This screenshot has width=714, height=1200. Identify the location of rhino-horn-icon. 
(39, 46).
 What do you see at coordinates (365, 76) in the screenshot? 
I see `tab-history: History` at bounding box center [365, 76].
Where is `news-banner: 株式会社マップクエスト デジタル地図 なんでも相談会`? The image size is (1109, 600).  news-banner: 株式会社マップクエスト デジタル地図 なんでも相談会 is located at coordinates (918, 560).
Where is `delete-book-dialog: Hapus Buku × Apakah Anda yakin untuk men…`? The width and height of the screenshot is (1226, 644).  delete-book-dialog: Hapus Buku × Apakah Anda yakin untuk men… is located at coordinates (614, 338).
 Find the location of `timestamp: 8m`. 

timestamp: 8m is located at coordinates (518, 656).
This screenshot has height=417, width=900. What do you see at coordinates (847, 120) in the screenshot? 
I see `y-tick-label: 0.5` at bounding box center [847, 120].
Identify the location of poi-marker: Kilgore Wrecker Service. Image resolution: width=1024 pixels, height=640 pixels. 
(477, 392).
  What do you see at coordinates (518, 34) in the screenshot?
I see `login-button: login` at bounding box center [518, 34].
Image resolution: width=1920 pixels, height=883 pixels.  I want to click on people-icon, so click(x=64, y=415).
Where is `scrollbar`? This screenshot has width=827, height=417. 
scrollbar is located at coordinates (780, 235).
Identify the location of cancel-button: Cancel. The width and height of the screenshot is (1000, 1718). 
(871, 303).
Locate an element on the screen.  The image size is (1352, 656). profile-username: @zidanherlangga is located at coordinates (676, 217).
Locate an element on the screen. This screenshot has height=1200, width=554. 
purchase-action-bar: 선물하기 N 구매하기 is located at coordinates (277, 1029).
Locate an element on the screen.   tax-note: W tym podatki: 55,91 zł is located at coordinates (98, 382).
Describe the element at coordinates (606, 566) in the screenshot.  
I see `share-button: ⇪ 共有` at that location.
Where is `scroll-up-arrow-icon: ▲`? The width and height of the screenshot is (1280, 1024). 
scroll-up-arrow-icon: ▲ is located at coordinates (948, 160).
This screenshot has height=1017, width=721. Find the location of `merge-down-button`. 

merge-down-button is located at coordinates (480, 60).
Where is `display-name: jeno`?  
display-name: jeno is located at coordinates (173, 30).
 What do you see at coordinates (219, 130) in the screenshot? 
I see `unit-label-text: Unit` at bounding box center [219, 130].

● ● ● ● ● ● ●

* _Your instructions_
Return each of the lines above that contains the word "resolution", copied in full, treating uppercase and lowercase as different.

* _Task response_
Identify the location of poi-marker: Kilgore Wrecker Service. Image resolution: width=1024 pixels, height=640 pixels. 
Image resolution: width=1920 pixels, height=883 pixels.  I want to click on people-icon, so click(x=64, y=415).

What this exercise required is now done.